QUESTION.- Comme vous le savez bien, monsieur le Président, le programme de M. Gorbatchev est tellement serré, il y a beaucoup de conversations politiques, alors il n'y a pas de temps libre pour lui, mais si le dirigeant soviétique avait un peu de temps libre, ce qui est malheureusement absolument exclu, comme vous le savez, alors qu'est-ce que vous aimeriez vous-même, monsieur le Président, lui montrer en France, ce qui est peut-être parmi ce qui est peut-être pour vous personnellement le plus cher et le plus proche ?

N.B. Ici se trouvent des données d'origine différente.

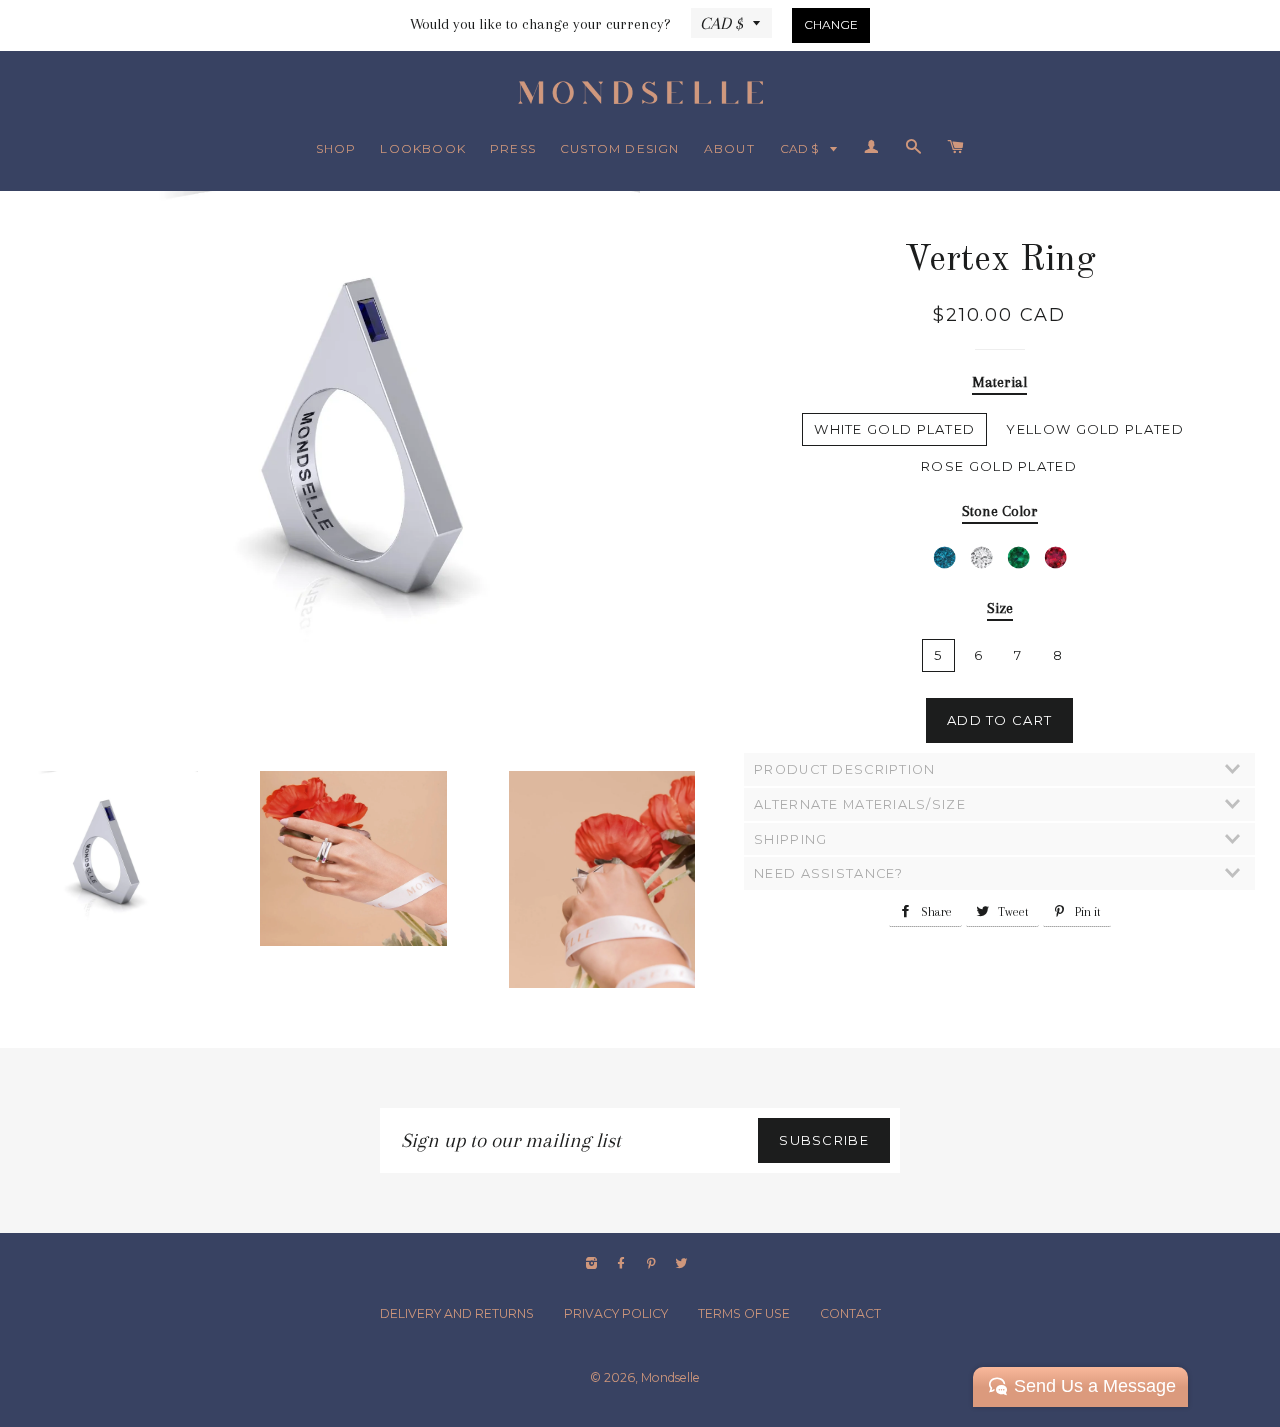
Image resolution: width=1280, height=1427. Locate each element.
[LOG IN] (872, 148)
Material (999, 382)
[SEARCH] (914, 148)
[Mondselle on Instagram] (593, 1263)
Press (513, 148)
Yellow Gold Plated (1094, 429)
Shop (336, 148)
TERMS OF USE (744, 1313)
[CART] (955, 148)
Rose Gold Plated (999, 466)
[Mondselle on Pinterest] (653, 1263)
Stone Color (1000, 511)
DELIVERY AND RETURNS (457, 1313)
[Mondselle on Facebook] (623, 1263)
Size (1000, 608)
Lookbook (423, 148)
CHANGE (831, 24)
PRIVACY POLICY (616, 1313)
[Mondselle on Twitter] (683, 1263)
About (729, 148)
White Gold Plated (894, 429)
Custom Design (620, 148)
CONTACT (850, 1313)
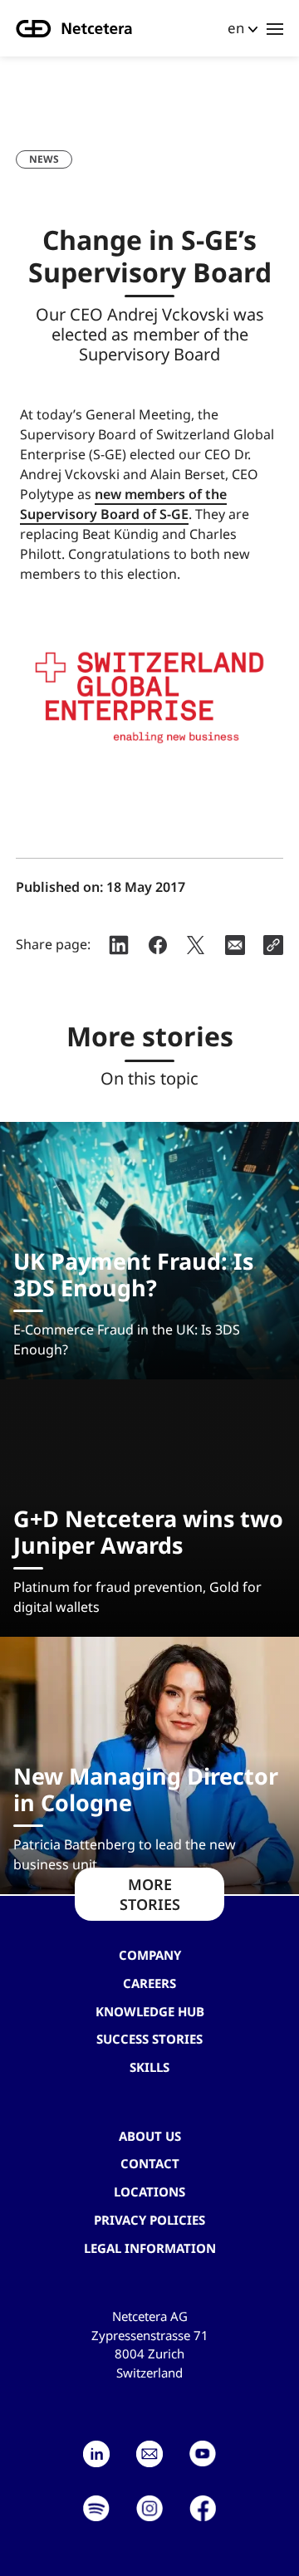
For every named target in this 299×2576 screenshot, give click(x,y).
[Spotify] (96, 2508)
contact (149, 2163)
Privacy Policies (149, 2219)
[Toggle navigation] (275, 28)
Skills (149, 2067)
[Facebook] (202, 2508)
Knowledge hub (150, 2011)
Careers (149, 1983)
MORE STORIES (150, 1894)
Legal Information (150, 2248)
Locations (149, 2191)
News (44, 159)
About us (150, 2136)
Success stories (149, 2038)
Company (150, 1955)
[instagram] (149, 2508)
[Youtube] (202, 2454)
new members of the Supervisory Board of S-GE (123, 504)
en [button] (236, 27)
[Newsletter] (149, 2454)
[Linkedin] (96, 2454)
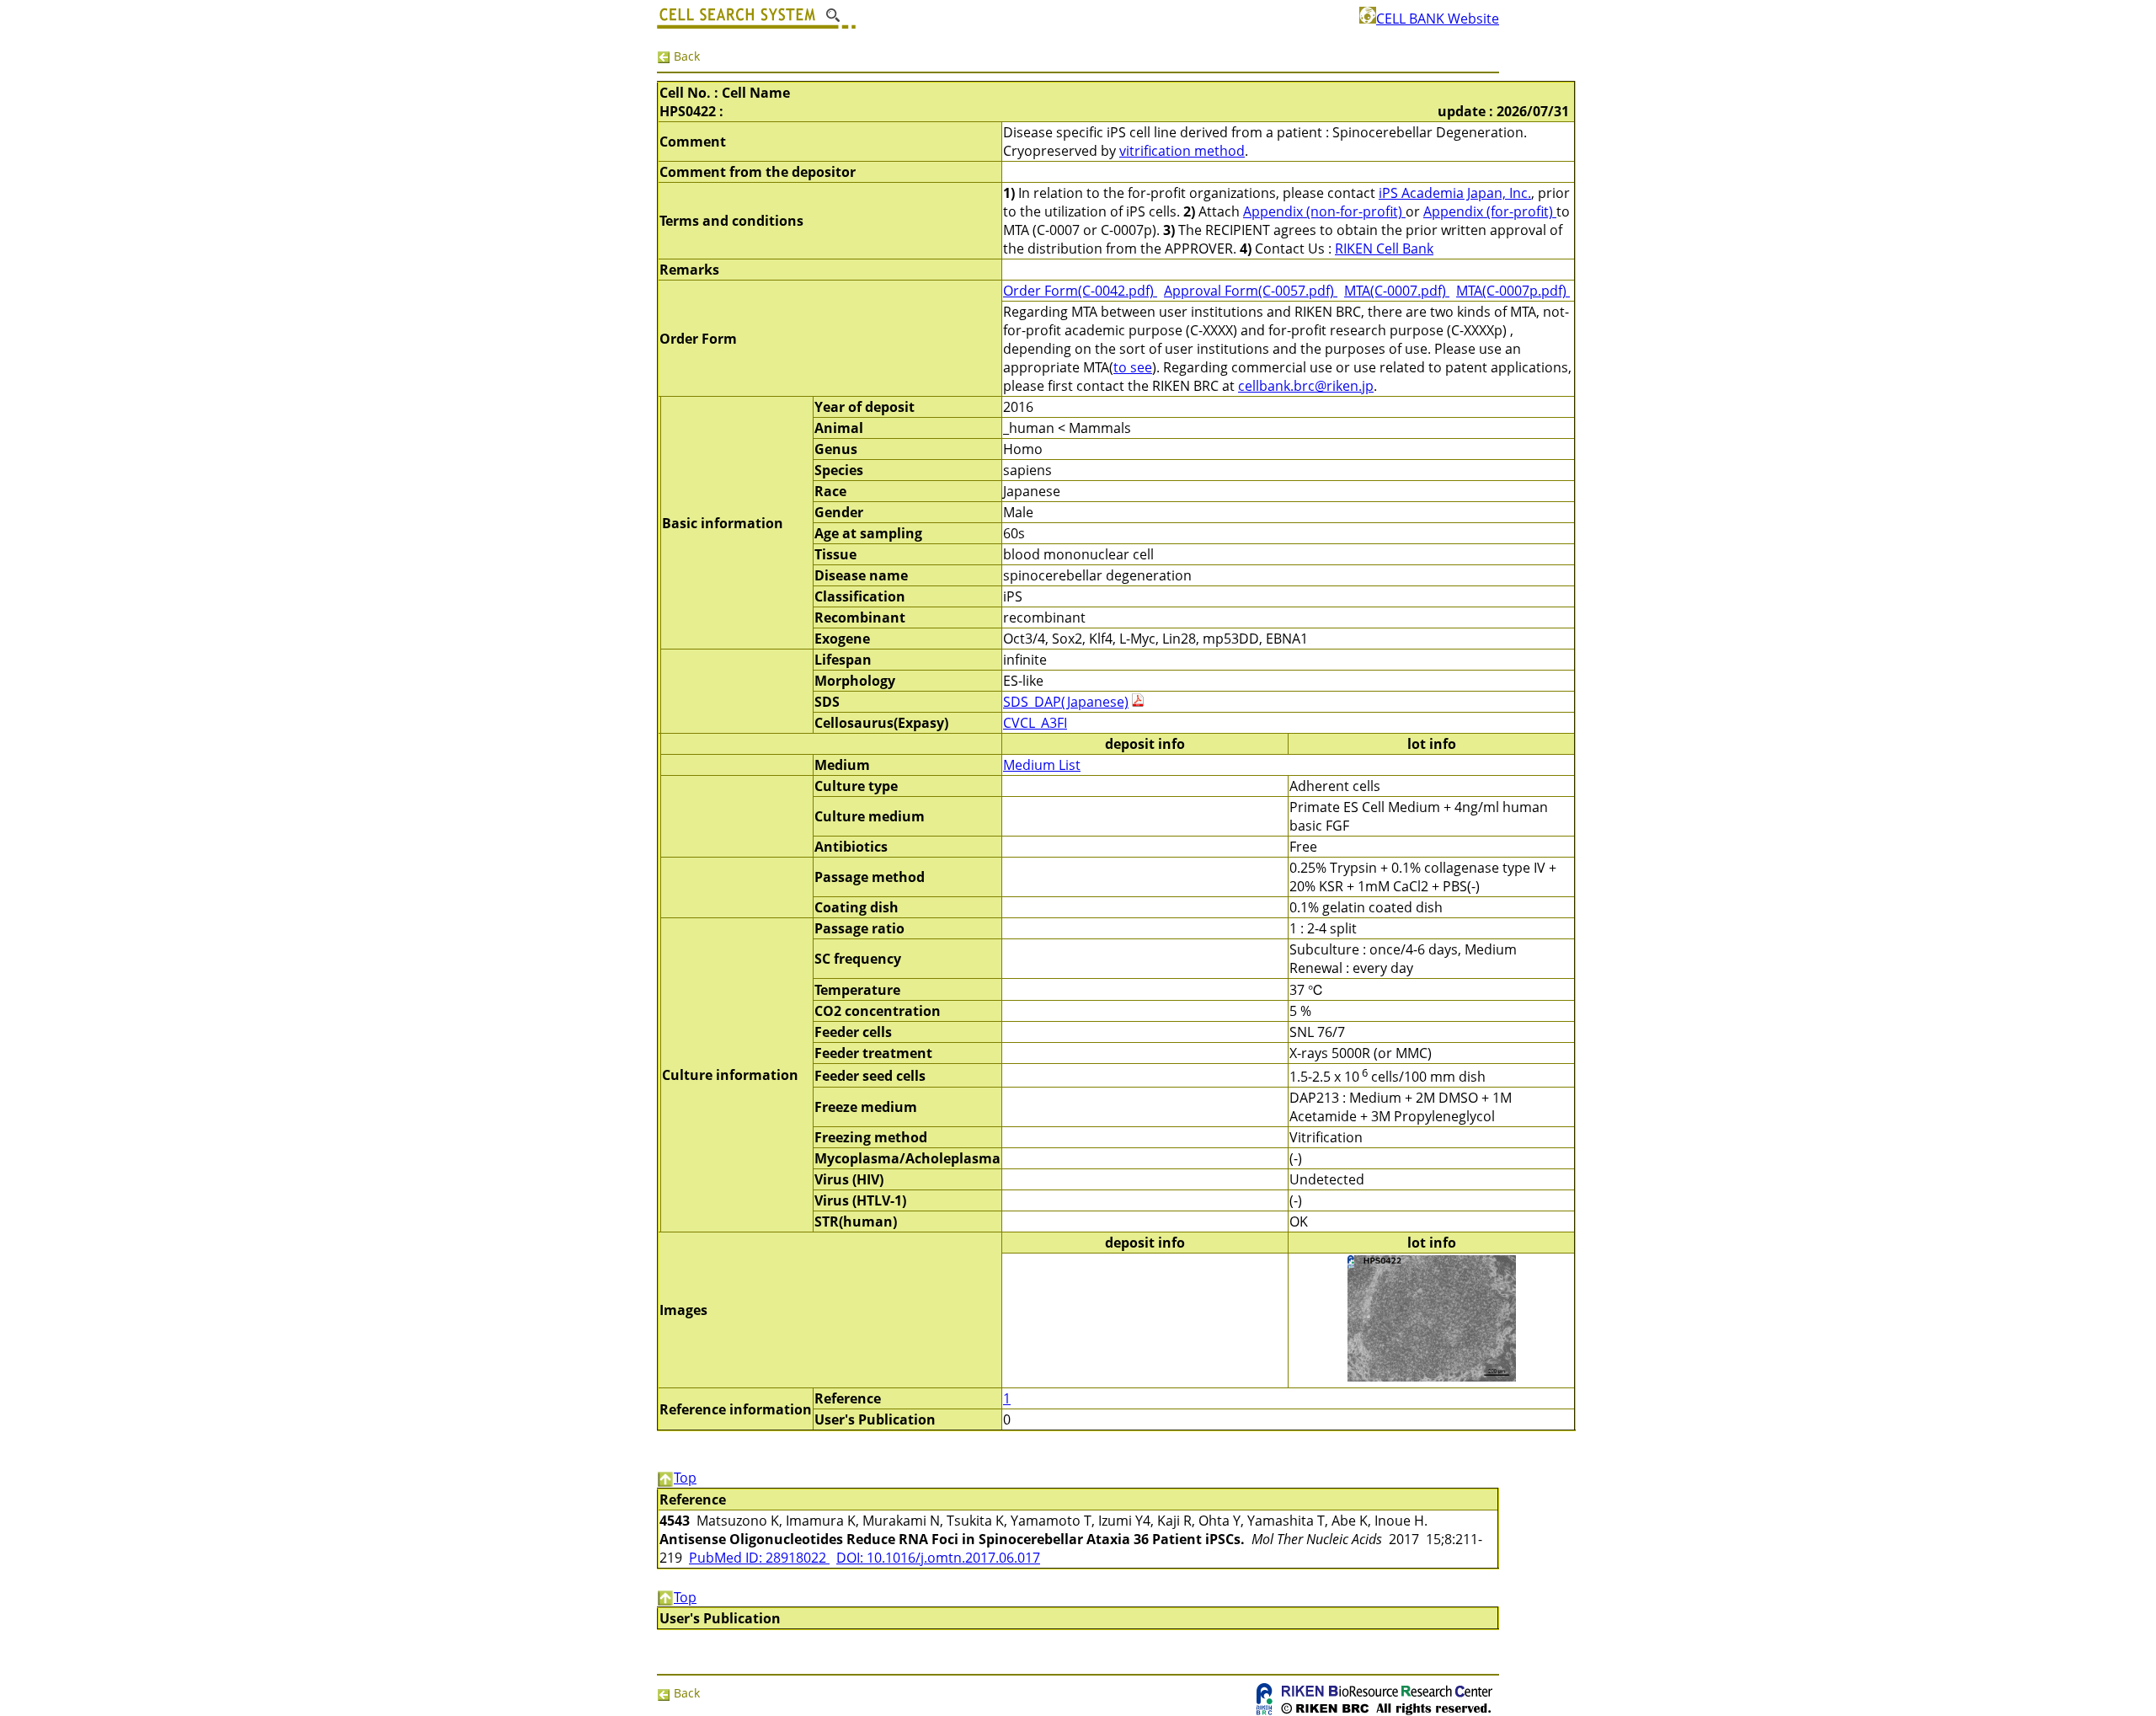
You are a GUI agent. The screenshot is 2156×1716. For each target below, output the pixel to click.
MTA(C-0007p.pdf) (1513, 290)
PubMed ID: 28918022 (759, 1557)
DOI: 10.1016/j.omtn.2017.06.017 (938, 1557)
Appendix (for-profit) (1489, 211)
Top (685, 1477)
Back (685, 56)
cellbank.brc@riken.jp (1306, 386)
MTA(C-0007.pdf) (1396, 290)
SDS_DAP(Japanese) (1066, 701)
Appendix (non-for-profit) (1324, 211)
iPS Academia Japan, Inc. (1455, 193)
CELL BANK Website (1437, 18)
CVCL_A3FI (1035, 723)
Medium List (1042, 765)
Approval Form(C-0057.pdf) (1250, 290)
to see (1132, 367)
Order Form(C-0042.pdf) (1080, 290)
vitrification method (1182, 151)
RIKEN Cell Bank (1384, 248)
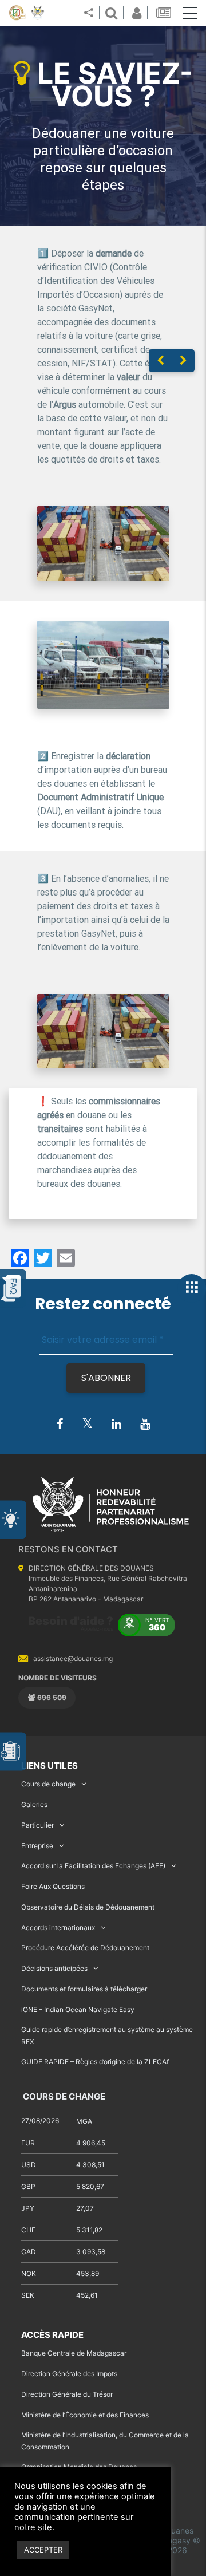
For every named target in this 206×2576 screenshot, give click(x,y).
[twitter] (87, 1423)
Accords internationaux (58, 1927)
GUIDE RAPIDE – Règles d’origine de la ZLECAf (95, 2061)
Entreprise (37, 1845)
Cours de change (48, 1784)
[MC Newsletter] (165, 12)
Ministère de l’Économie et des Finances (85, 2415)
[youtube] (145, 1424)
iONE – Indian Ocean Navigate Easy (77, 2009)
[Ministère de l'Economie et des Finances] (17, 12)
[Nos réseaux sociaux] (88, 13)
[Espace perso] (135, 12)
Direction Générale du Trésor (67, 2394)
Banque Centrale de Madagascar (73, 2353)
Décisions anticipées (54, 1968)
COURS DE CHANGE (63, 2096)
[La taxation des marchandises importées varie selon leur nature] (183, 360)
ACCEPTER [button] (43, 2549)
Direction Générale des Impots (69, 2373)
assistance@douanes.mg (73, 1658)
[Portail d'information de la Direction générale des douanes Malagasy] (37, 12)
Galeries (34, 1804)
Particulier (37, 1825)
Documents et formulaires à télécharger (84, 1989)
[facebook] (60, 1424)
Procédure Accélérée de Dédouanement (85, 1947)
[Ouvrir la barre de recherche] (111, 12)
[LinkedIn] (116, 1424)
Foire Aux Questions (53, 1886)
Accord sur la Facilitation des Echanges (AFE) (93, 1865)
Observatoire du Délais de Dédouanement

- LE PRESIDENT.- C'est difficile à dire comme cela. D'abord, je ne vois pas pourquoi, M. Gorbatchev ne prendrait pas un peu de temps libre. Moi, je le constate pour ce qui me concerne, les voyages officiels sont beaucoup trop bourrés d'un tas d'obligations qui ne sont pas très nécessaires et il faut laisser un peu de temps à nos visiteurs respectifs, de regarder ce qui se passe autour d'eux, de prendre un moment pour écouter de la musique pour voir un musée, pour se promener dans les rues, pour regarder le paysage, on n'a pas une bonne connaissance d'un peuple, si on ne connait pas tout cela. Mois j'espère qu'un jour, l'occasion sera donnée à M. Gorbatchev de le faire.
- Qu'est-ce que j'aimerais le voir faire ? La France ce n'est pas simplement Paris, c'est beaucoup aussi de régions dont chacune a son identité. C'est une infinité de paysages qui existent en tant que tels, qui ne se ressemblent pas et on ne peut pas connaître un peuple si on n'a pas été un peu au fond même de son pays. Je dirais qu'il faudrait se promener et réfléchir dans des pays dont personne ne parle. Moi, mon pays d'origine, ce n'est pas un pays de grand tourisme, c'est dans l'ouest de la France, le sud-ouest de la France, ce n'est pas le grand pittoresque, mais çà a une vérité profonde, des coteaux, des rivières, la proximité de l'océan, tant que l'on a pas vu cela, je crois que l'on est encore éloigné de comprendre la vérité d'un peuple. Enfin, mes voeux seront pour que M. Gorbatchev vienne et revienne, pour que nous soyons à sa disposition pour lui faire approcher autant qu'il est possible, ce que l'on appela, ce n'est pas moi qui l'ai appelé comme cela, l'âme française, la réalité profonde du peuple. Croyez-moi, il sera le bienvenu et je l'attends avec grands plaisir.